======== Excerpted passage ========
Cook was married to his wife Pam for over 50-years after they met at Oxford University.

==Career==
Cook started his career as a lecturer in EFL and Director of Language Service in London, and during this time he published many innovative EFL textbooks (Active Intonation, 1968; Realistic English, with B. Abbs and M. Underwood, 1968–70; English Topics, 1975, Using Intonation, 1979, English for Life, 1980–1983). In 1978 he became a lecturer in Applied Linguistics at the University of Essex, and in 2004 he got his professorship at Newcastle University.

In the 1970s and 1980s, Cook introduced various research methods in second language acquisition research (elicited imitation, short-term memory measures, response times and micro artificial languages). He favoured an experimental approach to second language research and conducted various experiments. He wrote a textbook about Noam Chomsky's theories (Chomsky's Universal Grammar: An Introduction), and related Universal Grammar to second language acquisition and teaching. He also published papers on second-language teaching and developed Computer-Assisted Language Learning programs for learning English as a foreign language, including adventure games and syntactic parsing programs.

In the early 1990s he proposed the multi-competence approach to second-language acquisition. Multi-competence is "the knowledge of two languages in one mind", and it holds that those who know more than one language have different minds from those with only one language, because knowing two languages changes the way people use their first language, and even the way they think. These multicompetent individuals should be called "L2 users" (pronounced "L two users") rather than "second language learners", because the word "second" has negative connotations, and the word "learner" should only be applied to those who are learning a language (just like a native speaker is not called a "first language learner"). All human beings have the potential for becoming multi-competent, so monolinguals are not indicative of what the human mind can achieve. This has implications for language learners and teachers, for instance the purpose of L2 learning is to become a multicompetent user of more than one language, not to become a copycat of a native speaker of another language; the native speaker is not the best L2 teacher; L2 learners are allowed to use their first language in the classroom. Also, teachers and learners must bear in mind that L2 learning changes how people think. In a paper dated 1997 Cook first argued that knowledge of more than one language can change how people think. He then provided evidence in the first ever workshop devoted to the topic (workshop on "Bilingual Cognition", 2002, within the European Second Language Association conference) and showcased research from a variety of disciplines and languages in his latest edited volume.
======== Material ========
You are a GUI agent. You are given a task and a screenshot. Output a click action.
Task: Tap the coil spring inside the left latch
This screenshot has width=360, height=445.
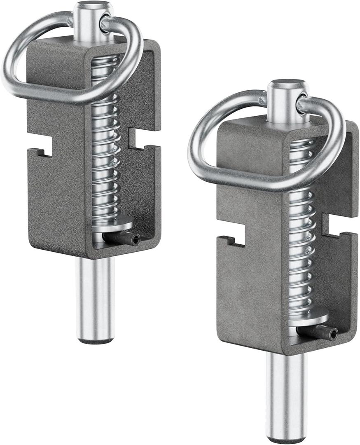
========
- What you need to do:
From the passage on Cook, reproduce word for word the part between "In the 1970s" and "syntactic parsing programs.", inclusive.

- The completed task:
In the 1970s and 1980s, Cook introduced various research methods in second language acquisition research (elicited imitation, short-term memory measures, response times and micro artificial languages). He favoured an experimental approach to second language research and conducted various experiments. He wrote a textbook about Noam Chomsky's theories (Chomsky's Universal Grammar: An Introduction), and related Universal Grammar to second language acquisition and teaching. He also published papers on second-language teaching and developed Computer-Assisted Language Learning programs for learning English as a foreign language, including adventure games and syntactic parsing programs.